Albert J. Slap, President
June 27, 2015
Building the 'On Ramp' to a Resilient Future
Imagine you're stuck in traffic on an old, two-lane road inside a crowded, coastal city. The road's in pretty bad shape with many potholes. Some areas are starting to flood. A number of motorists have abandoned their vehicles in the rising waters and appear to be wandering around in a daze.
High above the ground, you and the other the motorists can see a gleaming new superhighway. Electric vehicles and shiny new buses whiz silently by overhead. You desperately want to escape the ground-level gridlock and ascend to the calm serenity of the superhighway, above.
You look for an on ramp to the superhighway, but none can be found. You search Google Maps and your GPS. It appears that no on ramp to the highway has ever been constructed. You grumble and fume. Who would build a superhighway without an on ramp? Who indeed...
Obviously, this little allegory is really about where we are, now, regarding coastal climate resilience, both in the U.S. and around the world. We're stuck in traffic on a two-lane road to nowhere that's flooding more and more frequently with each passing year. High above us, we can envision what a resilient future might look like -- the gleaming superhighway -- but, we haven't designed, let alone built, the "on ramp" to the future.
Do we even know what components the "on ramp" should contain? Well, let me suggest 10 ingredients for starters:
#1 - Predictive flood modeling - the ground-level "layer" of coastal cities must be properly and accurately modeled at the appropriate scale, so that residents, businesses and governments know what areas are most vulnerable to climate impacts -- where flooding will occur, when, and how deep?
#2 - Move to Code Plus - Land use, zoning and building codes must be upgraded so that new construction is more resilient, modular and adaptable to future design requirements. Continuing to permit large residential and commercial developments that utilize outdated codes just increases the resilience deficit and shifts a greater share of adaptation costs to future generations.
#3 - Better Information Means Better Decision-Making - Coastal Cities must collect and analyze large data sets so that government decision-making can keep pace with real-time developments. These datasets may include: demographics, weather, flooding, traffic and other relevant information.
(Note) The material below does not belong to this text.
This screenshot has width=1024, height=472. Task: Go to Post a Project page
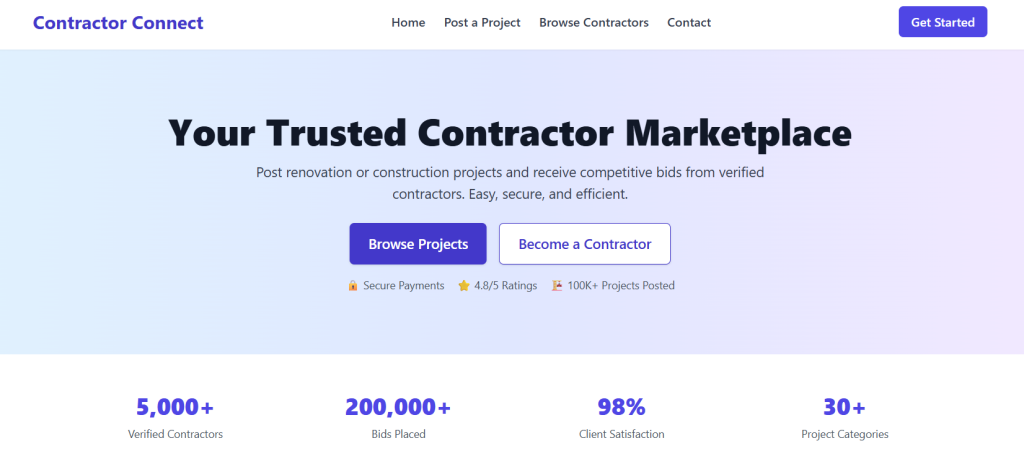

#4 - Balance Benefits and Burdens - The benefits and burdens of the resilient future must be fairly distributed or else the political will to build the "on ramp" will never fully materialize. For example, news stories recently reported that a $100 million flood control project for Nashville, TN, was voted down because the a majority of the city council believed control measures favored downtown interests too heavily over neighborhoods.
#5 - Use Regional Approaches - Adjoining jurisdictions must be consulted and engaged in planning the resilient future. It's unlikely that any one coastal city can build their own on ramp to a resilient future. Historically, for example, in South Florida storm water and sewage have generally been transferred from west to east for ocean disposal. But, with rising sea and groundwater levels, regional east to west approaches must be developed in order to deal effectively with the vast amounts of water that will need to be removed from coastal cities.
#6 - Build Social Resilience - the on ramp to the future can't be built exclusively with concrete and steel. Voters, residents and stakeholders must be educated about the climate impacts facing them; and, they must be actively involved in visualizing and developing progressive solutions. This will build a stronger and more resilient future.
#7 - National Consensus/National Funding - national governments must face the fact that climate impacts are eroding and, at an accelerating level, will continue to erode trillions of dollars in real estate value and economic activity in coastal cities around the world. Local and even regional governments will be unable, by themselves, to stem this tide, because their tax bases are too small compared with the size of the investments required. National governments must develop appropriately-scaled, coastal resilience funds to address existing infrastructure deficits.
#8 - Engage Private Sector Leadership - while there are notable private sector leaders who support coastal climate resilience, such as Mayor Bloomberg, Treasury Secretary Paulson, Tom Steyer (and others), there are not enough Fortune 100 CEOs embracing this issue and exerting corporate leadership. To reach the "resilient future" superhighway, societies will need to cultivate public/private partnerships powerful enough to overcome historical inertias.
#9 - Resilient Infrastructure - although the requirement for upgrading public infrastructure in coastal areas is included in many of the areas mentioned above, it's a critical component to build an on ramp to a resilient future. For example, Super Storm Sandy crippled hundreds of low lying, wastewater treatment plants on the east coast of the US. As a result, over 11 billion gallons of raw sewage polluted near-shore waters. Making potable water, sewage, health care, emergency management and other facilities climate ready and storm safe will require over a trillion dollar public investment in the US, alone.
#10 - Build Forward Momentum - in order to get from "here" to "there", global societies need to build up and sustain resilience momentum. To do this, disciplined "feedback loops" must be established. Through the routinized collection and analysis of data, valuable decision-informing patterns will be revealed to all stakeholders.
With a road map like the one above -- and with a large serving of good luck -- we'll soon all be traveling on the superhighway of the future in peace and serenity.